Today, the company’s payroll is up to 700. That is largely because it navigated a transition from making shirting and apparel lining to more specialized, flame-resistant fabrics, with fibers including silica and fiberglass. One product is a fabric for the interior lining of bed mattresses. If there is a fire, the silica and fiberglass become a seal, blocking oxygen from getting into the mattress so it is less likely to burn.
Add another sensor-filled strand to the yarn, Mr. Chapman said, and the mattress lining could be used to track sleep patterns and health. “Our future depends on how we can innovate with fabrics,” he said.
How large a market functional fabrics may become, and how soon, depends on more than technology.
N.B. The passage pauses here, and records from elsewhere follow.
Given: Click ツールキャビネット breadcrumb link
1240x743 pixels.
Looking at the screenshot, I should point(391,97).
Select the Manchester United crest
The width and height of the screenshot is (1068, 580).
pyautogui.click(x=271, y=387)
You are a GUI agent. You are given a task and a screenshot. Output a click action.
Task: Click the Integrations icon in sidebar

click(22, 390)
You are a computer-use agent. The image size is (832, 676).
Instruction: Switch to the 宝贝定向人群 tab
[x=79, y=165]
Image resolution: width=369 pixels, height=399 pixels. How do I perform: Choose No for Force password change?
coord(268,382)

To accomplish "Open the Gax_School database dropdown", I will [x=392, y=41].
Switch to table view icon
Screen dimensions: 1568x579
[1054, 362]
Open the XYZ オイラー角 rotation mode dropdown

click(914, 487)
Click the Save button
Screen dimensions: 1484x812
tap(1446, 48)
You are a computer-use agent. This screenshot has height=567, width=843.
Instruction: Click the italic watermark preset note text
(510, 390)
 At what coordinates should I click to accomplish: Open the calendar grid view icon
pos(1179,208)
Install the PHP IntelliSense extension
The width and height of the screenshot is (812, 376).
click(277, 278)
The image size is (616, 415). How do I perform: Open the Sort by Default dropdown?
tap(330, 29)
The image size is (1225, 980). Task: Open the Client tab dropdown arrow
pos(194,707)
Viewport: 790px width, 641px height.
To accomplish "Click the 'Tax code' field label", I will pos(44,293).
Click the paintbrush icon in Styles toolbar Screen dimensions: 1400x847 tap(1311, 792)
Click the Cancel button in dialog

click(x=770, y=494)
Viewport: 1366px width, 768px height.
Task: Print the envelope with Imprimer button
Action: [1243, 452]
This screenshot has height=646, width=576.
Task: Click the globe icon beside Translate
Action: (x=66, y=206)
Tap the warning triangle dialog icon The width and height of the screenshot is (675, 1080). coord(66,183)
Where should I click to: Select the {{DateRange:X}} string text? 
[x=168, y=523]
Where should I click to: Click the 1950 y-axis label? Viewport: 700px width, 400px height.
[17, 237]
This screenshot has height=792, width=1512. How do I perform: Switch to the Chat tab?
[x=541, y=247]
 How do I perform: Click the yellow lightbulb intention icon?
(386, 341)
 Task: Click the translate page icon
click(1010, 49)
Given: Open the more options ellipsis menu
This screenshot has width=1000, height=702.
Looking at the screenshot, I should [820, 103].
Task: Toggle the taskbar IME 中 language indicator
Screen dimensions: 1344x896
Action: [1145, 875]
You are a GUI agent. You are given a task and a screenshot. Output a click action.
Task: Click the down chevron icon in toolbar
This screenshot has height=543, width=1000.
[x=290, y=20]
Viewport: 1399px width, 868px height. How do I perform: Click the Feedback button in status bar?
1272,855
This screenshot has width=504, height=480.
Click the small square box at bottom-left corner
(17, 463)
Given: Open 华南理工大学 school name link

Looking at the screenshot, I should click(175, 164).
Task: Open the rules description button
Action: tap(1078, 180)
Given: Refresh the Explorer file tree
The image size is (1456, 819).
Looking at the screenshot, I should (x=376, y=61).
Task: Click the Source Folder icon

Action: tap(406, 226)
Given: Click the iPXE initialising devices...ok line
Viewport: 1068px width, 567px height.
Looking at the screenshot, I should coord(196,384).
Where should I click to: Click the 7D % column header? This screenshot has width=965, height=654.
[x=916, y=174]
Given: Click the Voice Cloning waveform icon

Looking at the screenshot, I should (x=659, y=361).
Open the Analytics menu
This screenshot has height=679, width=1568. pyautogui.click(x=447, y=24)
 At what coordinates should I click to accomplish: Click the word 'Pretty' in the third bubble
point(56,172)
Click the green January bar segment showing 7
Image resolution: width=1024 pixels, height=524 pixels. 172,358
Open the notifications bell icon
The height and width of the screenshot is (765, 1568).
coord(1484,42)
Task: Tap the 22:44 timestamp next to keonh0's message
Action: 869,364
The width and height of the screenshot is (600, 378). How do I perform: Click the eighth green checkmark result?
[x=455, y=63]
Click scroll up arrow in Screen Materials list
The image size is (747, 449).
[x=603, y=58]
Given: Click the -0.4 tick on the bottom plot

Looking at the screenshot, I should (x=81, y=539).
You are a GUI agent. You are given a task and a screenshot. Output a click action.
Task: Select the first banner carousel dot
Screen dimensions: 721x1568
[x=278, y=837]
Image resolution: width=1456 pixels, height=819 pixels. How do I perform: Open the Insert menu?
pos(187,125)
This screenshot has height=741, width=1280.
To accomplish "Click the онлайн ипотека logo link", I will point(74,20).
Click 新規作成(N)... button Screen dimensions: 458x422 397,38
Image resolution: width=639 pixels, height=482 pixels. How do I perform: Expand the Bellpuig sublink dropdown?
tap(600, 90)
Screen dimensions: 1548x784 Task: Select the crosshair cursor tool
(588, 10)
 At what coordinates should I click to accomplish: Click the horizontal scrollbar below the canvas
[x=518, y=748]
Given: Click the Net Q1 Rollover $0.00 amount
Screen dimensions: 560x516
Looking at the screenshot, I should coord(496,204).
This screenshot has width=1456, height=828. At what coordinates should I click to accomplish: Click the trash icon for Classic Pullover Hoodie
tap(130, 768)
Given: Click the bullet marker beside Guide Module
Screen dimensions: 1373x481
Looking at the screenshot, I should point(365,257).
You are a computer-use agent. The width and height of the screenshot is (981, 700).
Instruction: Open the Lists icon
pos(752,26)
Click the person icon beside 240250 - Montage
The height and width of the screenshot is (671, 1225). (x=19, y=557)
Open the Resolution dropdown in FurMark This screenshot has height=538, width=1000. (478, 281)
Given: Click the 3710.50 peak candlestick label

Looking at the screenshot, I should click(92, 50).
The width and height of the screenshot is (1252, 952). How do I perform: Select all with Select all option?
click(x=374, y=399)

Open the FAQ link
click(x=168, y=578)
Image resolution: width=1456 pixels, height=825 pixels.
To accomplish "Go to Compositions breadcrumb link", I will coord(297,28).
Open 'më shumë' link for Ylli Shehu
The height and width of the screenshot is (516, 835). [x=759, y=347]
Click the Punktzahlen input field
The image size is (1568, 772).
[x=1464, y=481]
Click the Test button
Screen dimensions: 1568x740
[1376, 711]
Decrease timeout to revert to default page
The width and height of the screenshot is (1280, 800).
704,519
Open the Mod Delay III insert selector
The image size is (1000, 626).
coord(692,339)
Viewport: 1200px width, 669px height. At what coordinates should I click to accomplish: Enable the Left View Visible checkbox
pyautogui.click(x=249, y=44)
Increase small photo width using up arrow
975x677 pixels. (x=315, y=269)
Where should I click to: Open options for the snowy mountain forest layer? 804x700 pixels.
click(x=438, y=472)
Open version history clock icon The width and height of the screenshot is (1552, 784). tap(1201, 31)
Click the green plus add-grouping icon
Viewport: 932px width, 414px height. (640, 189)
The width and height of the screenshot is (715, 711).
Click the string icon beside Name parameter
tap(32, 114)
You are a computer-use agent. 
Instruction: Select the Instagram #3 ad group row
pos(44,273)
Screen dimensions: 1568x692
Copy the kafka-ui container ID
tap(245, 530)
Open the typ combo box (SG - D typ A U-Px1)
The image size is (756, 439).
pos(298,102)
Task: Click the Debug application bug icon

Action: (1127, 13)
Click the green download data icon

There are issues of cost, usability, demand, marketing and design.
Genevieve Dion, a former fashion designer whose couture clothes were sold at Bergdorf Goodman and Barneys, is participating in the project. Today, she is the director of the Shima Seiki Haute Technology Laboratory at Drexel University.
A garment, Ms. Dion said, may be able to cool you, warm you and monitor your health, and still be a flop. It has to be affordable, lightweight, withstand repeated washings and look attractive.
“If someone is wearing a smart garment and you can’t tell,” Ms. Dion said. “I will have succeeded.”